They don’t insist on an overnight stay where other carriers do. Just a lot of little things. They have some new management now, a new CEO who just came in, and Wall Street is kind of looking for him to improve their performance relative to their peers.
That’s a classic case of a stock that scores very well in Quadrix—and we also think it has got a little bit of an unquantifiable—something that can put a little extra zip into the stock.
Steven Halpern: Now, you also point out that rising US oil production has been a boom to railroads. Could you share your outlook on the rail sector and perhaps tell us a little about Greenbrier (GBX), which is a lesser-known play in the area?

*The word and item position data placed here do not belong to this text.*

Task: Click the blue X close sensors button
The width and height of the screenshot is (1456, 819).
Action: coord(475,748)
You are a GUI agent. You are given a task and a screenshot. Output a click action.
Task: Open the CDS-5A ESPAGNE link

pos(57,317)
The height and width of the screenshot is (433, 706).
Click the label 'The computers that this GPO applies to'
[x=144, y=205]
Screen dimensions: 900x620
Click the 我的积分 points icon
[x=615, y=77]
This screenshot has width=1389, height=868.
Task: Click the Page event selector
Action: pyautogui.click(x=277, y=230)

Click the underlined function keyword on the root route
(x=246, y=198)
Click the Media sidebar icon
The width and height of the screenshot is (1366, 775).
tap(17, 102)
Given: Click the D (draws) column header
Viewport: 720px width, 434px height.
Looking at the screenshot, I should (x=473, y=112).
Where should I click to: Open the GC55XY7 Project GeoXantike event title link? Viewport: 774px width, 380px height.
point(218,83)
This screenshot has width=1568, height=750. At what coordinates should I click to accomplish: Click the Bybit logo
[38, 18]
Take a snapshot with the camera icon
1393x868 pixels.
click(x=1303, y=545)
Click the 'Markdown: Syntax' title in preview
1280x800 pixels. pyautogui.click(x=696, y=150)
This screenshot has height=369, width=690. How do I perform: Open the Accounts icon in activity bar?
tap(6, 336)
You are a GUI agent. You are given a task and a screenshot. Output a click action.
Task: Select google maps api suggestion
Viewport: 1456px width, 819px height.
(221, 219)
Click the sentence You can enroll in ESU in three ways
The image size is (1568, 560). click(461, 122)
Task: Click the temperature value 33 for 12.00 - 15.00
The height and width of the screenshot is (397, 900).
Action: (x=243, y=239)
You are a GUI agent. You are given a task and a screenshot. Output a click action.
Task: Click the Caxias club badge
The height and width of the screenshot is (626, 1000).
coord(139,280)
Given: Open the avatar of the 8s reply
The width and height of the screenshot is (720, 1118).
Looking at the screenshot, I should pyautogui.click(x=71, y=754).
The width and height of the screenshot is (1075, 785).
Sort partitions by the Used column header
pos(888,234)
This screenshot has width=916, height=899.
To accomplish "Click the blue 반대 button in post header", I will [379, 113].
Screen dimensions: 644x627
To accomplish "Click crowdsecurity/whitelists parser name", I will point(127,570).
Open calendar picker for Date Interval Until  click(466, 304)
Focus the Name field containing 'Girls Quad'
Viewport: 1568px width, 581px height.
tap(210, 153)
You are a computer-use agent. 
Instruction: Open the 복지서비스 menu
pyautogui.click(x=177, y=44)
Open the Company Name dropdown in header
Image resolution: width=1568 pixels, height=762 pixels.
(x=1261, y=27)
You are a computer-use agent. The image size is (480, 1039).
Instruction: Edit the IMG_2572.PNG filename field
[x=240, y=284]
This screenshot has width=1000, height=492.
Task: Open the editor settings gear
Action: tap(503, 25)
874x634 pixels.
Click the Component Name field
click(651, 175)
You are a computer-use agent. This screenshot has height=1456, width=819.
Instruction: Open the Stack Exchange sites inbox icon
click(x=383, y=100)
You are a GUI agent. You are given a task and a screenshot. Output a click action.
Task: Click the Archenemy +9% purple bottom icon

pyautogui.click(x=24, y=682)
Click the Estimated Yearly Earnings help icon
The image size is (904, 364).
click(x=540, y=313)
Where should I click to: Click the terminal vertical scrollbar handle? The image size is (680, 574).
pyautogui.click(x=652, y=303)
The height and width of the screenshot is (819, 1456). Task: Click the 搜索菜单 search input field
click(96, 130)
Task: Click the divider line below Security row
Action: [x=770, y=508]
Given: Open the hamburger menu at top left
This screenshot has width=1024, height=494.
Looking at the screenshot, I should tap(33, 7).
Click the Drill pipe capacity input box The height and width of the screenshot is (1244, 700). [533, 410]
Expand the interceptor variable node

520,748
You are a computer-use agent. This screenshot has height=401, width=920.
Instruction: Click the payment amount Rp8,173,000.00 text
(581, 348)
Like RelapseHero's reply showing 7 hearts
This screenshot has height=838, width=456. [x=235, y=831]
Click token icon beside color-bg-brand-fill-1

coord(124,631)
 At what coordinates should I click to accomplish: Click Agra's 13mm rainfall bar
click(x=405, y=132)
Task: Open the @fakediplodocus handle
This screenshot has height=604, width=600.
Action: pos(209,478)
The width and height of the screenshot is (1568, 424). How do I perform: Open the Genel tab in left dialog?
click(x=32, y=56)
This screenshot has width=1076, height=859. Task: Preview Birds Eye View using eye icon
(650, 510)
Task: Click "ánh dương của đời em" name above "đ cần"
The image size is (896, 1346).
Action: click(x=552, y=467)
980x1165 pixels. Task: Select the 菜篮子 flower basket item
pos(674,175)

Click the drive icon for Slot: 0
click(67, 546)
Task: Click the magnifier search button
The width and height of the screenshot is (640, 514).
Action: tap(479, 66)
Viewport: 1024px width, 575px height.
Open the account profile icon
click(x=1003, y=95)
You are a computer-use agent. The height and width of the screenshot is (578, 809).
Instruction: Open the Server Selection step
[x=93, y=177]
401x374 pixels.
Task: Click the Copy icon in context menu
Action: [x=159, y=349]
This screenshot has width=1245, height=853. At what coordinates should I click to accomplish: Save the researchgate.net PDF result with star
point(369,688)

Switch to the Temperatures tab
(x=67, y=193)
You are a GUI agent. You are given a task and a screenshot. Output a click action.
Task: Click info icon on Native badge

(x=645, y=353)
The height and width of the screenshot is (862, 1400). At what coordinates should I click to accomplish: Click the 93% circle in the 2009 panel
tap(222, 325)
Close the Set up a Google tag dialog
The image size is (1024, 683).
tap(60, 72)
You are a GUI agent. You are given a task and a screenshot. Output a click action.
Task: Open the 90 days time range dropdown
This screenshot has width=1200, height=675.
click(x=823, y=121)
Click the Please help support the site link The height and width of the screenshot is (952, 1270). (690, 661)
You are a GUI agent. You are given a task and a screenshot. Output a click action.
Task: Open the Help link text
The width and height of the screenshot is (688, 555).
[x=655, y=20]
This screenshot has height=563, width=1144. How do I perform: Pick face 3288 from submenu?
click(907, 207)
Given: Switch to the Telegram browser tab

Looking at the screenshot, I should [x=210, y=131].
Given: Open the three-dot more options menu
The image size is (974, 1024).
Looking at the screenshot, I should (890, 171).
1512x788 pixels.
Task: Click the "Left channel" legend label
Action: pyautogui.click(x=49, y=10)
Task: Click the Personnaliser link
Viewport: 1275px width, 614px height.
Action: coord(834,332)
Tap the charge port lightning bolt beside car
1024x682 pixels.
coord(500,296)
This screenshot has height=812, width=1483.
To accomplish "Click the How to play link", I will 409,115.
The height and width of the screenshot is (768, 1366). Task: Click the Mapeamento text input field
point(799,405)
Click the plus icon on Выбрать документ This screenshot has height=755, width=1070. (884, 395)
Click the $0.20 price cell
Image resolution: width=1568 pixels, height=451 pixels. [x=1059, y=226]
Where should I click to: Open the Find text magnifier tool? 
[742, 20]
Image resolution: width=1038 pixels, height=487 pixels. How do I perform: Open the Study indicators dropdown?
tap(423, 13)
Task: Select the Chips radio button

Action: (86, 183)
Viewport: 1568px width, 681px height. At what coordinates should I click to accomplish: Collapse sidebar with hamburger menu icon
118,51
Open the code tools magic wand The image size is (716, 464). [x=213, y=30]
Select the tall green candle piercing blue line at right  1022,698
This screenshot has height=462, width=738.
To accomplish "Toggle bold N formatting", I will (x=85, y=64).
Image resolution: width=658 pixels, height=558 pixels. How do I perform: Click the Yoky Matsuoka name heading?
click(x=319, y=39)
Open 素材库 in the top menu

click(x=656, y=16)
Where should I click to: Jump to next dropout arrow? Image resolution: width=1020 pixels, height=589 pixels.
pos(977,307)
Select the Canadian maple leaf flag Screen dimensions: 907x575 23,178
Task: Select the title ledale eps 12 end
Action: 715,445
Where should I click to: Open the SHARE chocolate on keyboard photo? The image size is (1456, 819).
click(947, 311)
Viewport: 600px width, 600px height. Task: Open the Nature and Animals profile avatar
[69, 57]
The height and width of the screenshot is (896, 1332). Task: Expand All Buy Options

Richard Moroney: Sure. The railroads really are one of the major beneficiaries of all the North American crude that’s being produced because there are just simply not enough pipelines and pipeline companies don’t want to build pipelines for fields that may not have the longevity of the wells that we used to drill before fracking.
For the railroads, it’s been a boom, and it’s kind of offset the losses that they’re feeling for coal. We like a couple railroads. We like Union Pacific (UNP) as a buy in our Dow Theory Forecast.
But there’s not really many small- or mid-cap railroads that we find attractive. There’s not that many in general, but we do like a couple names in the railroad equipment and Greenbrier that you mentioned is a best buy in Upside.
It is a company that is a leading maker of rail cars, and so, it’s not only benefiting from strong demand for shipping oil, crude, and refined products around North America like never before, it’s also benefiting from a broad upturn in rail traffic, grain, industrial products, autos.
All those things are showing really healthy growth right now, and the oil and the tank cars, with all the safety concerns, that provides another boost for them because there’s a broad move in the industry to get rid of some of these dangerous tank cars and replace them.
Greenbrier is really in a pretty sweet spot. Stock has gotten hammered in this recent correction before coming back and gaining about half of its recent decline back.
The stock had a pretty good run and I think there are profits to be had. I think there are some doubts about whether this boom is going to last but I think that stock is quite attractive—and even though it has bounced off the bottom—I still think it is a really pretty good value.
Steven Halpern: Finally, Let’s turn to autos. What’s your outlook on the auto sector? Again, you pick a lesser known play here, which is a company called Visteon (VC).
Richard Moroney: I look for autos as probably in contrast to planes and railroads. The slowdown in Europe, weakness in China, those things are likely to be kind of a drag on worldwide auto sales, and while I still expect auto sales to be healthy, I think you do kind of want to pick your spots.
We’re not recommending General Motors (GM) or Ford (F). I think you could do better by looking for plays that have a little bit of a catalyst that allow them to grow faster than your typical major auto producer.
What we like about Visteon, Number One, it has streamlining possibilities. The company has really gotten religion about getting rid of extra costs, focusing on the product lines where they really do best.
Secondly, it’s got nice exposure to rising sales in China and other parts of Asia, so, while that has come off the boil a little bit perhaps there, in terms of auto sales, it’s still likely going to grow a lot faster than North American or European auto sales and I think that’s going to provide a nice catalyst for that stock.
The stock is not as cheap as it was six months ago, but still a reasonably good value and still scores well in our Quadrix system.
Steven Halpern: Well, we really appreciate you taking the time to join us today. Thank you so much.
Richard Moroney: Sure. Thanks for having me.